In the records below, the relevant part opens with the line containing "The width and" and closes with the line containing "Image resolution: width=788"; print that part exactly and only, without its pictures.

┌─ RECORD EXCERPTS

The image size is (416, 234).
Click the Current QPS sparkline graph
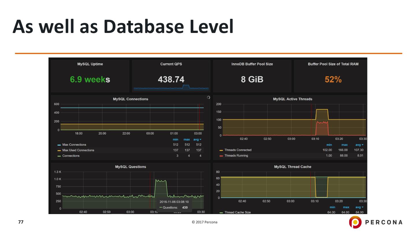click(171, 88)
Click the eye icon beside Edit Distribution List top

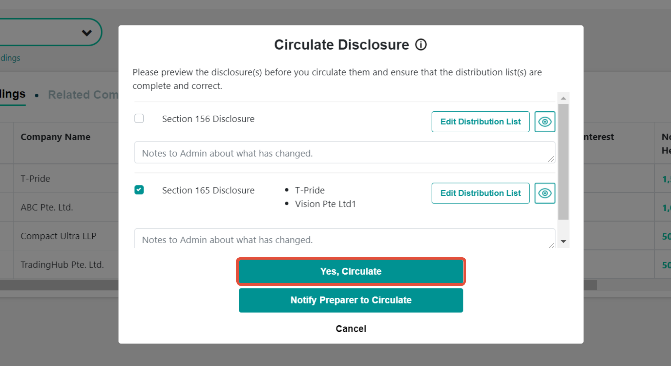point(545,122)
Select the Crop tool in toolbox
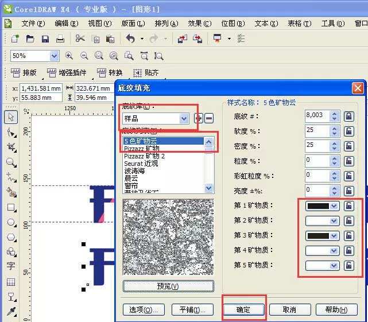The height and width of the screenshot is (322, 368). (x=11, y=147)
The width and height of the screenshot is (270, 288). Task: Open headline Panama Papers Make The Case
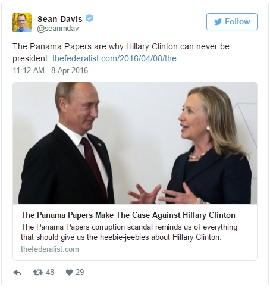pos(128,215)
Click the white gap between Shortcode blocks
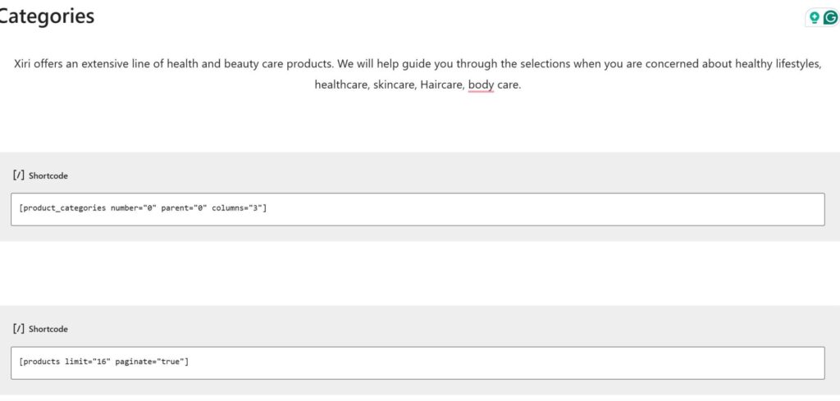 [420, 273]
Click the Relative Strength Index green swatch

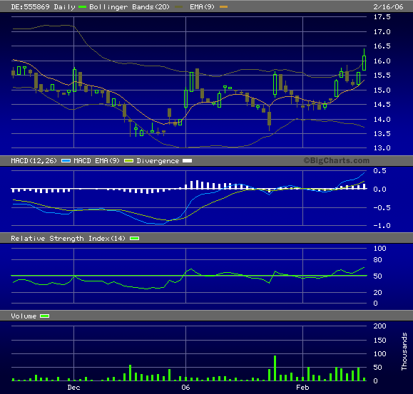click(x=135, y=238)
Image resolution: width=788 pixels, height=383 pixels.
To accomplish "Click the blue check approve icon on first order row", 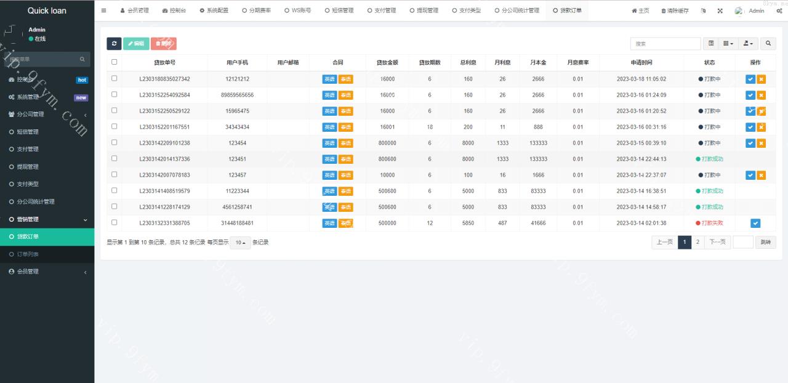I will point(750,79).
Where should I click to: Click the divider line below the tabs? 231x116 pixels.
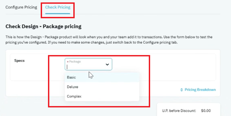113,14
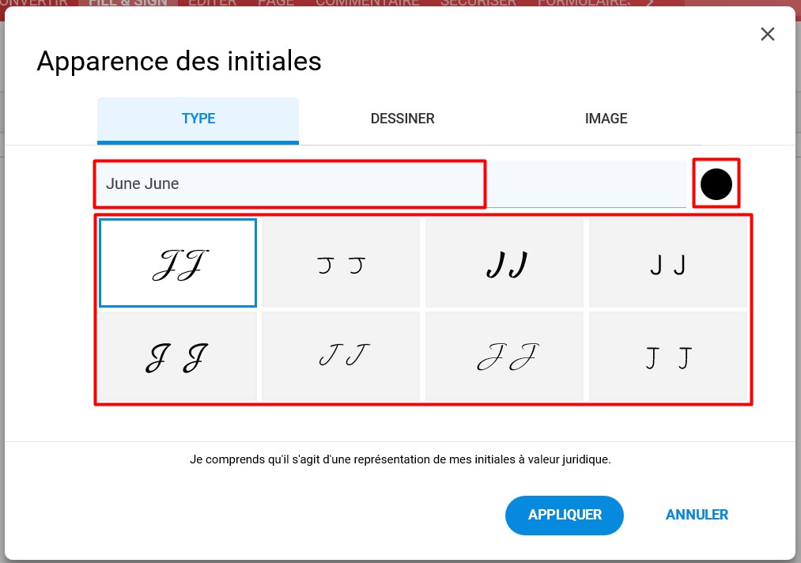The image size is (801, 563).
Task: Open the FILL & SIGN tab behind dialog
Action: pos(128,2)
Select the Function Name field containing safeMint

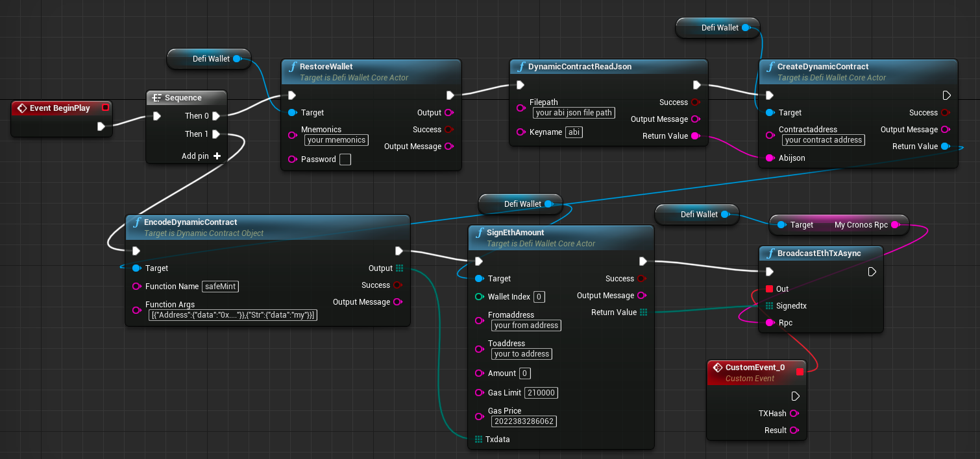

└─

▶ _PROBLEM SOLUTION_
The width and height of the screenshot is (270, 288). Task: Open headline Panama Papers Make The Case
pos(128,215)
Click the white gap between Shortcode blocks
 [420, 273]
Click the Relative Strength Index green swatch

click(x=135, y=238)
Image resolution: width=788 pixels, height=383 pixels.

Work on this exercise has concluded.